— To do —
Copy out the rows from the line containing "Describe the element at coordinates (42, 18)" through the line containing "What do you see at coordinates (438, 175)", both lines included, without altering anything.
(Beginning of Information provided)
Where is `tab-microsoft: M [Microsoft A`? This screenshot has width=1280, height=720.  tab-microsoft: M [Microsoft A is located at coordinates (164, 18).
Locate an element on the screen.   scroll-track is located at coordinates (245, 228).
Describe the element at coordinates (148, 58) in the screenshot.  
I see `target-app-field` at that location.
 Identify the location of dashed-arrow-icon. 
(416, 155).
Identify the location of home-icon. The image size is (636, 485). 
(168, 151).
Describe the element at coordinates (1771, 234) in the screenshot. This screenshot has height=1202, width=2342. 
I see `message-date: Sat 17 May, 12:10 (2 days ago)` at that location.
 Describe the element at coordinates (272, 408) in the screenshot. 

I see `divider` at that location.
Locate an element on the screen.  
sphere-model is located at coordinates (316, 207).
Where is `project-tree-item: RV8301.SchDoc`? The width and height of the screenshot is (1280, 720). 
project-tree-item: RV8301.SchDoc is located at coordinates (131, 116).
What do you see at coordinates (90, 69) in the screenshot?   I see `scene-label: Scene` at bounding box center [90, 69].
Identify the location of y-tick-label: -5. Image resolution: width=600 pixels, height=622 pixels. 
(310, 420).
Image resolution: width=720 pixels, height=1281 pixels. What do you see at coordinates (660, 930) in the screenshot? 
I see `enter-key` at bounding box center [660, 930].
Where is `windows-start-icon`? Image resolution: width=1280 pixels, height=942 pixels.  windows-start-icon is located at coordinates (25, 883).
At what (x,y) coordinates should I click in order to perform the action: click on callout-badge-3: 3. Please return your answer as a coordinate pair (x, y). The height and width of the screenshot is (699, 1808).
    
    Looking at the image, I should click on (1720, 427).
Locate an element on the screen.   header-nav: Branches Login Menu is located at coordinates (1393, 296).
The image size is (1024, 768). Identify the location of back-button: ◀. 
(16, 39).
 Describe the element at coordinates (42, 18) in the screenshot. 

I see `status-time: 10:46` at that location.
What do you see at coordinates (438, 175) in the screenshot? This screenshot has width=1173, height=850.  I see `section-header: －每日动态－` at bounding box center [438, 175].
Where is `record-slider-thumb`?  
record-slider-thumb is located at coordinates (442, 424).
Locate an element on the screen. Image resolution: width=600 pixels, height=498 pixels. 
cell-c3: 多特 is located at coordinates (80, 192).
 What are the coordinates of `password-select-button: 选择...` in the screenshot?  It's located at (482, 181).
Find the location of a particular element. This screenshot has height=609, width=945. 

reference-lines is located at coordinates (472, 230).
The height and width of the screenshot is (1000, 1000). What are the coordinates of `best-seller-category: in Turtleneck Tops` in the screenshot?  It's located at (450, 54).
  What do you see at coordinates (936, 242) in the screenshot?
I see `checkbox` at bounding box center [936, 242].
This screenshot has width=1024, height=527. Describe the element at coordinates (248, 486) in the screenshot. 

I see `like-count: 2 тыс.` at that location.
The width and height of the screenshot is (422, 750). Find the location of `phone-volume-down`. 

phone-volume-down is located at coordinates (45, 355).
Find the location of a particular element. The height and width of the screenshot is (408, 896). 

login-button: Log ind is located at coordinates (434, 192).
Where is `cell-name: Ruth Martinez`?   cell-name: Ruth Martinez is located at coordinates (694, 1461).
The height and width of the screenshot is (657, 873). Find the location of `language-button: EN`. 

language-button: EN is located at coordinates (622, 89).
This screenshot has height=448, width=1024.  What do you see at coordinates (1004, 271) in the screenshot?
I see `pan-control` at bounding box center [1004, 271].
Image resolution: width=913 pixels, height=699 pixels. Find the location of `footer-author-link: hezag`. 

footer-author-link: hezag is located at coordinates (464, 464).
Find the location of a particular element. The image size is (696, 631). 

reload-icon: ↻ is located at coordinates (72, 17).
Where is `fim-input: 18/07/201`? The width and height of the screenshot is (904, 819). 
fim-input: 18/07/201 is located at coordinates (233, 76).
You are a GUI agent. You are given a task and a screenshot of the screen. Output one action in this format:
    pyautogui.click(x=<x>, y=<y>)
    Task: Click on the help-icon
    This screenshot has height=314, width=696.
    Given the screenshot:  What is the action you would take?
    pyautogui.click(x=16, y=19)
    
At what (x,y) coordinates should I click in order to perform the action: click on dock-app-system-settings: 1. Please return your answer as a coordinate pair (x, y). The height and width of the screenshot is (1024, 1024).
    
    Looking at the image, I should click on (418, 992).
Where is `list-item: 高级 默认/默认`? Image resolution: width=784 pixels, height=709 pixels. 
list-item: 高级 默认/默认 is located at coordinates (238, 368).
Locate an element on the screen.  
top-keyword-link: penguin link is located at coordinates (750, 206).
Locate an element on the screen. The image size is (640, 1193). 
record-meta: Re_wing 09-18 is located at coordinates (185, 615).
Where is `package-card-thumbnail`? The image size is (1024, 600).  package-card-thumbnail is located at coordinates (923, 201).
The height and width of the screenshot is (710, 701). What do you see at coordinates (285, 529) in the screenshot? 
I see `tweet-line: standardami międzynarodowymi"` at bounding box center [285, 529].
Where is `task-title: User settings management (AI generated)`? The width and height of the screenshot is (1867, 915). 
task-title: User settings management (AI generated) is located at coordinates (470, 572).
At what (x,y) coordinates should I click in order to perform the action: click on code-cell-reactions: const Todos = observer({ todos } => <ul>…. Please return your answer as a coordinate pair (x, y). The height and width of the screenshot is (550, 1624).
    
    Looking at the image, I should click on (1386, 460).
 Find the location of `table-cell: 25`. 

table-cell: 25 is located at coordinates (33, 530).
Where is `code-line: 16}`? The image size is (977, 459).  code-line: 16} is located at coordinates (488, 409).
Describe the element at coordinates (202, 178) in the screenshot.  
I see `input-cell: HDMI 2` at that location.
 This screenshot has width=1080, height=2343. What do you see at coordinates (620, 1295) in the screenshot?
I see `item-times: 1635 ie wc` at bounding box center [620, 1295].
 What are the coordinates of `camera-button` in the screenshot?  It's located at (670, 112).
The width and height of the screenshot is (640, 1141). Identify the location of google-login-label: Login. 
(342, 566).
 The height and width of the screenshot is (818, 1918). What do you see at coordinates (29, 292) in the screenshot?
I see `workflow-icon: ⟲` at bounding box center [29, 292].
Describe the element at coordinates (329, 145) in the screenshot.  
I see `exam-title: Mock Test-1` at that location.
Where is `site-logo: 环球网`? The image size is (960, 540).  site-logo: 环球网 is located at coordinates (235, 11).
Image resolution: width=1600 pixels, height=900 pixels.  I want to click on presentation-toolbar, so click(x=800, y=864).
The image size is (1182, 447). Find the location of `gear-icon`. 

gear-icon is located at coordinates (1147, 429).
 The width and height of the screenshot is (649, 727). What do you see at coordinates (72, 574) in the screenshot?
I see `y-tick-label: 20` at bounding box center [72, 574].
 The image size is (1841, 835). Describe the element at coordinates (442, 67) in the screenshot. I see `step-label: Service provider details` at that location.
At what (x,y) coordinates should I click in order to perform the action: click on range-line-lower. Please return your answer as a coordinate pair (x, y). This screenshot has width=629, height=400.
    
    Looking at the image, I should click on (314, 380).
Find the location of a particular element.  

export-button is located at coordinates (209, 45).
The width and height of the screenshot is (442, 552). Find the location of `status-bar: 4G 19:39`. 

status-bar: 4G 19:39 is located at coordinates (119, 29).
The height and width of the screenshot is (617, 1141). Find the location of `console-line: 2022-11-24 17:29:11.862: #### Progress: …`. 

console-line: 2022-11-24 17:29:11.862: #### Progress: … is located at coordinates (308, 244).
(End of Information provided)
— Exercise response —
 Describe the element at coordinates (42, 18) in the screenshot. 

I see `status-time: 10:46` at that location.
What do you see at coordinates (438, 175) in the screenshot? This screenshot has width=1173, height=850.  I see `section-header: －每日动态－` at bounding box center [438, 175].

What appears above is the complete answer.